In 1960, shortly after the publication of his first book, Philip Roth marvelled at the fantastic nature of contemporary reality and how the writer of fiction would struggle to compete with the bewildering nature of American modernity. “The American writer in the middle of the 20th century has his hands full in trying to understand, describe and then make credible much of American reality. It stupefies, it sickens, it infuriates, and finally it is even a kind of embarrassment to one’s own meagre imagination. The actuality is continually outdoing our talents, and culture tosses up figures almost daily that are the envy of any novelist.”

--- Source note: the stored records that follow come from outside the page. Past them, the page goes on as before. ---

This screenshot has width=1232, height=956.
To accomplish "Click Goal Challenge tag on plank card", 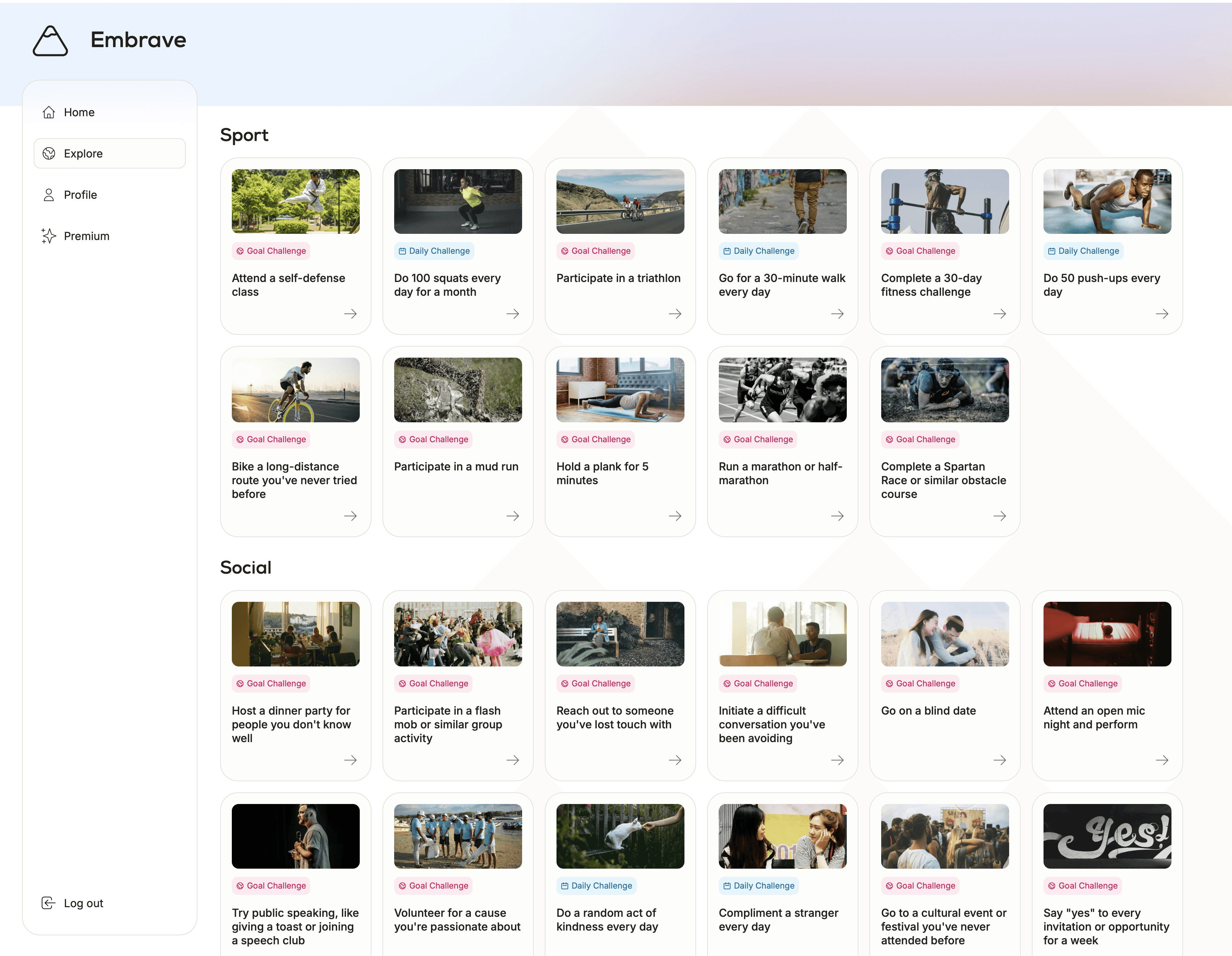I will [596, 439].
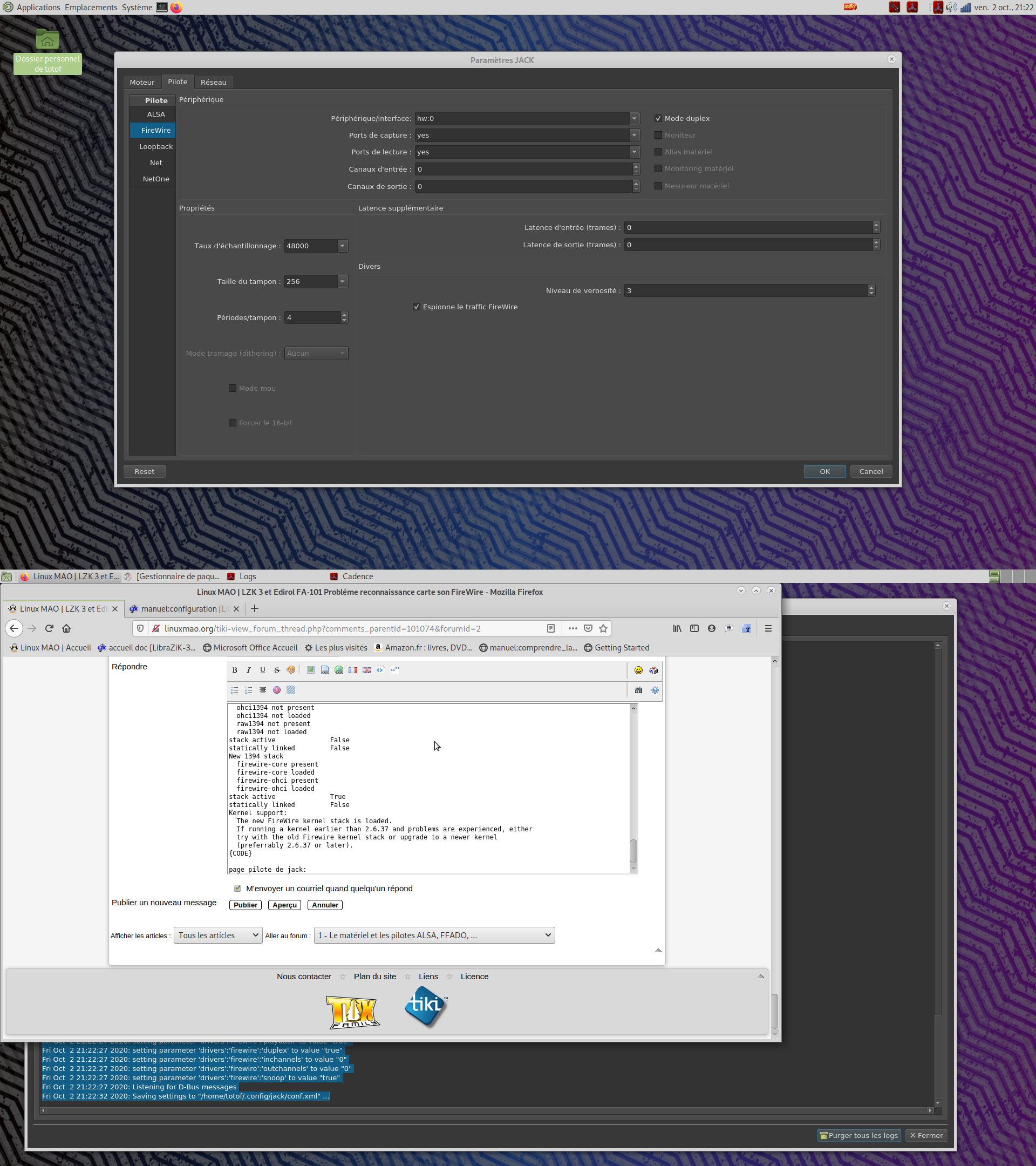
Task: Toggle bold formatting in reply editor
Action: pos(234,670)
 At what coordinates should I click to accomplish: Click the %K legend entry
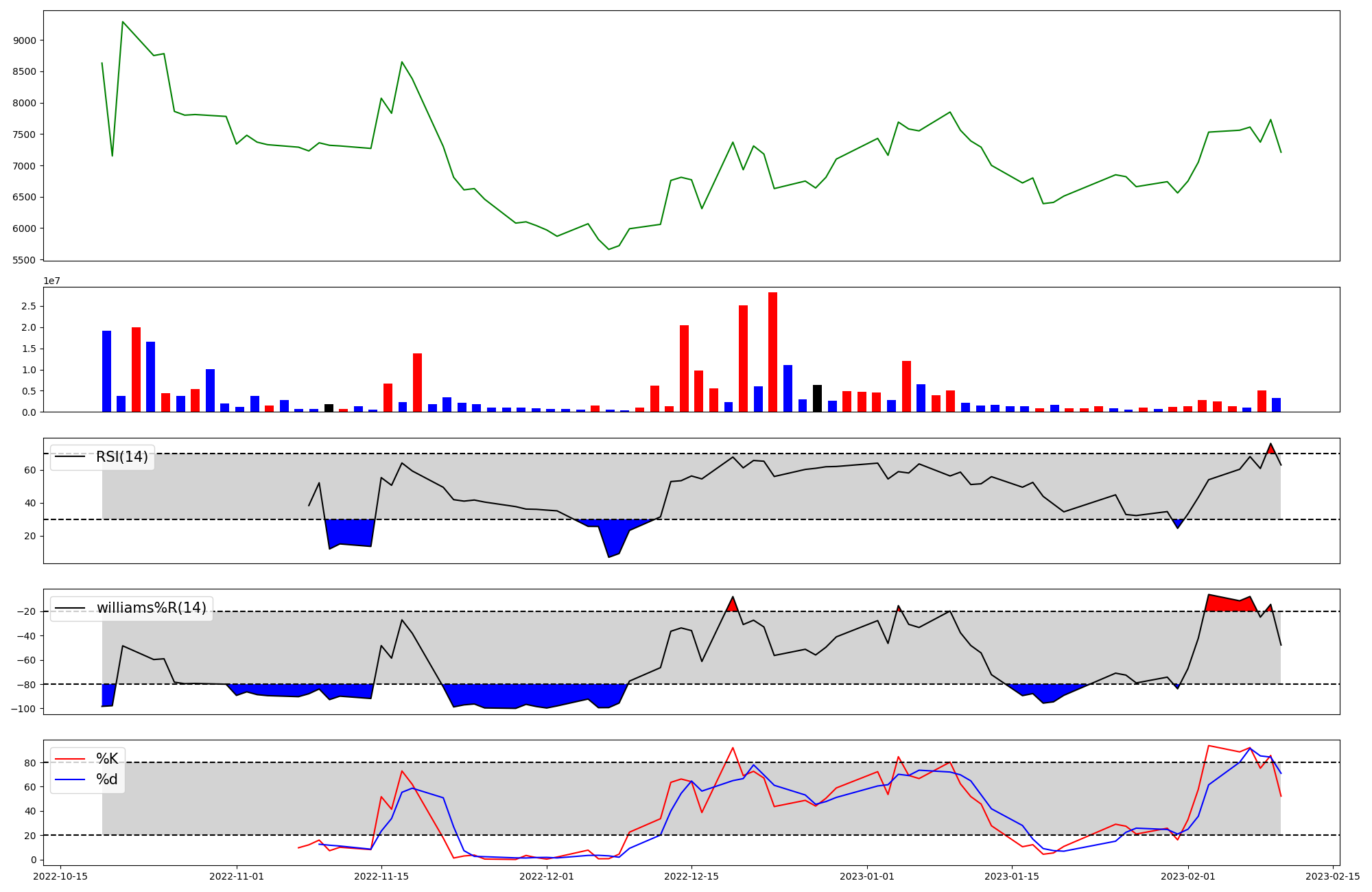tap(107, 759)
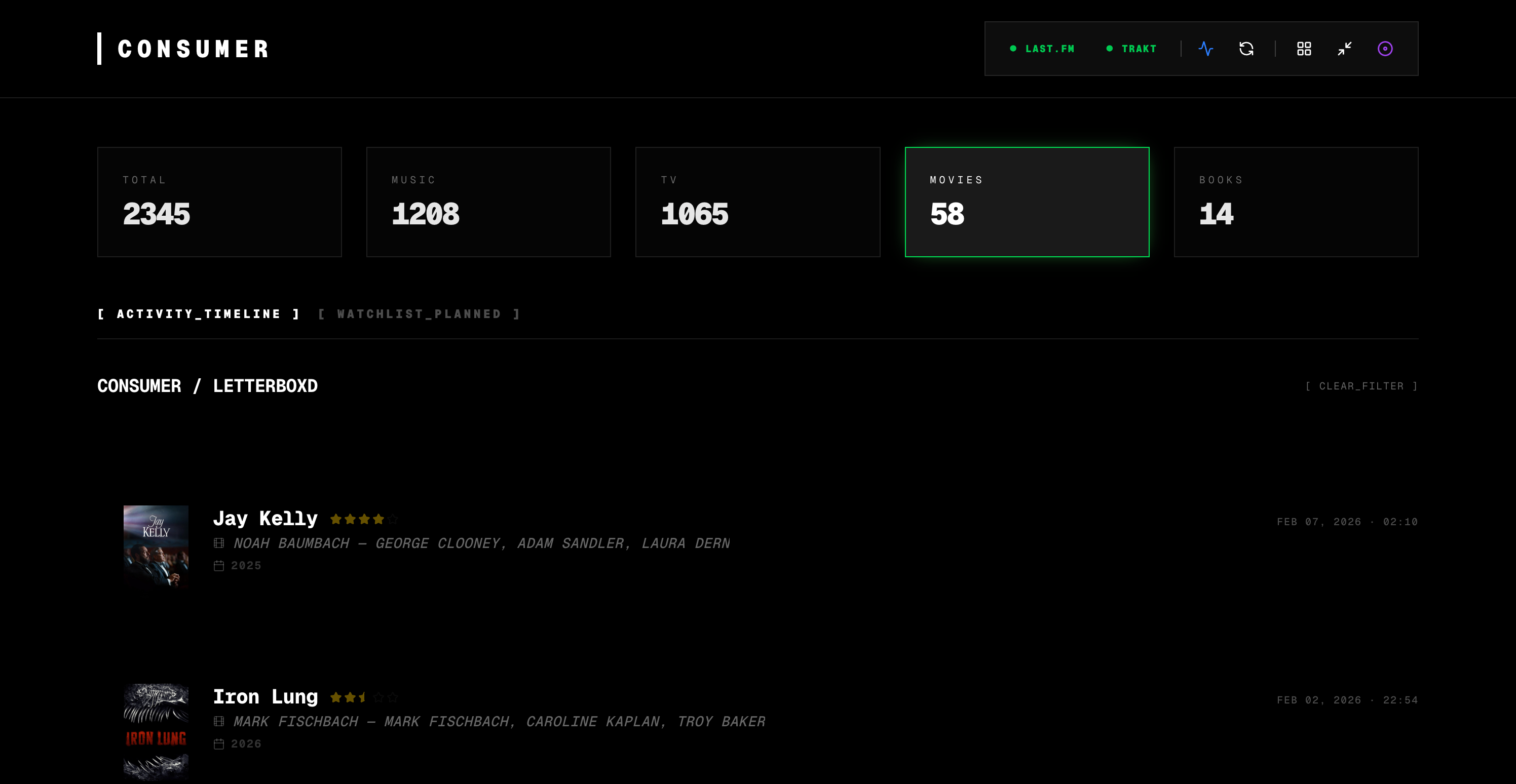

If the 19th century belonged to the English and Russian novel, the 20th century, certainly its long second half, belonged emphatically to the Americans. At times, as Martin Amis once observed, it was as if each and every American novelist of ambition was competing to write a novel called USA, a novel that would somehow represent the whole sickening, stupefying truth of modern American experience. The self-declared mission of writers such as Roth, Saul Bellow and Thomas Pynchon was clear almost from the beginning: they wanted to write if not the Great American Novel, then a great American novel. “I would rather fail in originality than succeed in imitation,” said Herman Melville, and that, in many ways, remains the guiding dictum of the postwar American novel – which, at its best, combines the linguistic inventiveness and fascination for consciousness of the modernists with the narrative abundance of the 19th-century tradition.
Does George Bush read fiction? I doubt it, but he could do worse, when he returns home, than take a look at my personal selection of ten postwar American novels. He would then at least be on the way to better understanding his own country.
The Assistant by Bernard Malamud (1957)
Frank Alpine is a small-time crook. One day he raids a grocery store in New York, injuring the old Jewish owner. Later Frank returns to the store, perhaps out of guilt or, more likely, because he is attracted to the grocer’s daughter. And he keeps on returning, eventually taking a job there. A novel about Jewishness, the loneliness of cities, the immigrant’s longing for acceptance and about what it means to be good.
Lolita by Vladimir Nabokov (1958)
Must every murderer have a fancy prose style? Well, this one has – it is hard to think of a better written and more influential postwar novel than Nabokov’s account of the elegant paedophile from Europe who falls in love with, and destroys, a sweet but not entirely innocent all-American girl.
The Rabbit tetralogy by John Updike (1960-90)
Four novels rather than one: Updike tells the story of postwar America – the wars, the political assassinations, the race riots, the excess – through car salesman Harry “Rabbit” Angstrom, a flawed, vulgar, questing everyman.
The Moviegoer by Walker Percy (1960)
Binx Boiling, a veteran of the Korean war, lives quietly in New Orleans. He is an insomniac, a moviegoer and a dreamer, and we follow him closely through the longest day of his life as he finally resolves to do something purposeful, to act.
The Bluest Eye by Toni Morrison (1972)
Beloved (1987), the first major American novel about slavery, is perhaps a greater achievement, but this story of a little black girl’s longing for blue eyes is the one that got Morrison started, the one in which she first found her singing, free-floating style and the confidence to write not for a white readership, but for her own people, African Americans.
Humboldt’s Gift by Saul Bellow (1973)
A fictionalised recasting of the life of the doomed poet Delmore Schwartz, this is a novel about memory, regret and the flip side of the American dream. You read Bellow less for his character studies and dramatic situations than for the exuberance of that curling, arch, energetic, wised-up voice.
White Noise by Don DeLillo (1984)
A toxic cloud floating above a small town, a professor of Hitler studies who doesn’t speak German, a housewife addicted to a new pre-Prozac wonder drug – this is DeLillo at his most ironically paranoid. The prose is characteristically urgent; the sense of crisis is acute. Time is out of joint, American capitalism is out of control, and DeLillo here, as elsewhere, proves the ideal chronicler of our modern times.
The Sportswriter by Richard Ford (1986)
Written with harsh lyricism, this is a first-person novel about the impossibility of self-understanding. Frank Bascombe is in middle-aged dejection. His teenage son has died, his marriage is over and, though he once wrote an acclaimed book of stories, he no longer has the ambition to write anything more demanding than sports features. But he is good company: cynical, laconic, yet capable of moments of wonder.
The Virgin Suicides by Jeff Eugenides (1993)
Written experimentally in the first-person plural, this beguiling novel is about the suicide of five sisters and how the collective memory of what happened to them affects the boys who grew up alongside them in their small, introspective American town.
American Pastoral by Philip Roth (1997)
Roth at his most elegiac and sympathetic. Written in long, graceful sentences, it tells of the destruction of an ordinary American family whose daughter becomes enmeshed in the radical student politics of the late 1960s. Meanwhile, the inner cities seethe and burn.